Cracks in the Foundation
How the weakening of journalism and civics threatens the democratic project
The news industry is going through something. A long, painful transformation that’s left it shaky, unsure of its role, and—at times—dangerously hollowed out.
But this isn’t just about job cuts or shuttered newspapers. What’s happening to journalism isn’t just a media story—it’s a democracy story. Because when the press weakens, the foundation of the country starts to shift beneath our feet.
Somewhere along the way, the idea of news as a public service gave way to news as entertainment. Journalism was pushed into the realm of profit margins and quarterly reports. Marketing took the wheel. Audience targeting replaced editorial judgment. And the mission slowly changed—from informing the public to keeping it engaged. Or worse, addicted.

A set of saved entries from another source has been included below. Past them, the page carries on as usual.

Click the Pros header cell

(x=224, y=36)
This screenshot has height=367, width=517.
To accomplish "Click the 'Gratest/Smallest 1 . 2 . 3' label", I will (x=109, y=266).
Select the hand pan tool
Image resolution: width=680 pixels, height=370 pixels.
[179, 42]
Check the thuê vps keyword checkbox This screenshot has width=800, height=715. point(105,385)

Then came the silos. We stopped gathering around the same set of facts and started retreating into tailored narratives. One for the left. One for the right. One for the conspiracy crowd. And with algorithms feeding each group exactly what it wants to hear, many Americans aren’t just uninformed, they’re differently informed and living in separate realities.
And yet we still ask this fractured public to vote, to govern, to compromise, to solve big problems together.

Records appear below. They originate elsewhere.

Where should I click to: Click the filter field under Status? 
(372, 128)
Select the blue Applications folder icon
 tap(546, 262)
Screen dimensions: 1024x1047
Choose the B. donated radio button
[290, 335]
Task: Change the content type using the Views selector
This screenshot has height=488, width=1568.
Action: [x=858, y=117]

But democracy doesn’t work without a shared understanding of truth. It can’t function if half the country sees lies as facts and the other half sees facts as optional. Free elections are only meaningful if voters are making informed choices. And those choices rely on credible information and an educated public that knows how the system works.
Which brings us to another part of the crisis: education.
We’ve hollowed out civics education in this country. Ask the average adult how a bill becomes a law, or what the First Amendment actually protects, and you’ll likely get blank stares—or worse, passionate but factually wrong answers. That’s not entirely their fault. We stopped teaching this stuff.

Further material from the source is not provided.